--- begin ---
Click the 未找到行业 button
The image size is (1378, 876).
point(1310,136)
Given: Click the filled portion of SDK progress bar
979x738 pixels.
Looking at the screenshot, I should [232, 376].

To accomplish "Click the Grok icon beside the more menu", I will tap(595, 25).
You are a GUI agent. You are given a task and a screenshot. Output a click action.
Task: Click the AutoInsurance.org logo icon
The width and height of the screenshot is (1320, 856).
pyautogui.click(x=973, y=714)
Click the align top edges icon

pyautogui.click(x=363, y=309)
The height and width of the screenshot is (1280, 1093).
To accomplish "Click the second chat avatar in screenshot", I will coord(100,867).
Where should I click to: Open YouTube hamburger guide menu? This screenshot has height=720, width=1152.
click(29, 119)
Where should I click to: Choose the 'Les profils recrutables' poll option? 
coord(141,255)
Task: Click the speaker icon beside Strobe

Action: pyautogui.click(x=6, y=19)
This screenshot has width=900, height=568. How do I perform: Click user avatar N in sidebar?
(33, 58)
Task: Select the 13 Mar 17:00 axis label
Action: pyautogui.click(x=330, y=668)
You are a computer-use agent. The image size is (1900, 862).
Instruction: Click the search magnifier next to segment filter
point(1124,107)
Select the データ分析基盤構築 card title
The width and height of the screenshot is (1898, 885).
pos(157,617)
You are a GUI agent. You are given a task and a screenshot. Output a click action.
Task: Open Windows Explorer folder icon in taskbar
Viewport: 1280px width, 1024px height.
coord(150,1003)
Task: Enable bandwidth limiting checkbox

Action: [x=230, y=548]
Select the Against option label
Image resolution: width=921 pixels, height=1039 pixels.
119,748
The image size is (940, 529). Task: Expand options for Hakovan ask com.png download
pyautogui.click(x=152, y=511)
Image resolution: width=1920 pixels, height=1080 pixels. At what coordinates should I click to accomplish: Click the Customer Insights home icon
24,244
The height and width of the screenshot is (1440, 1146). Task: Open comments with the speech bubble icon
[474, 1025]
--- end ---
» Your instructions
Find each line in the records that contains the string "pixels", and copy those lines in full.

» Solved exercise
979x738 pixels.
Image resolution: width=921 pixels, height=1039 pixels.
Image resolution: width=1920 pixels, height=1080 pixels. At what coordinates should I click to accomplish: Click the Customer Insights home icon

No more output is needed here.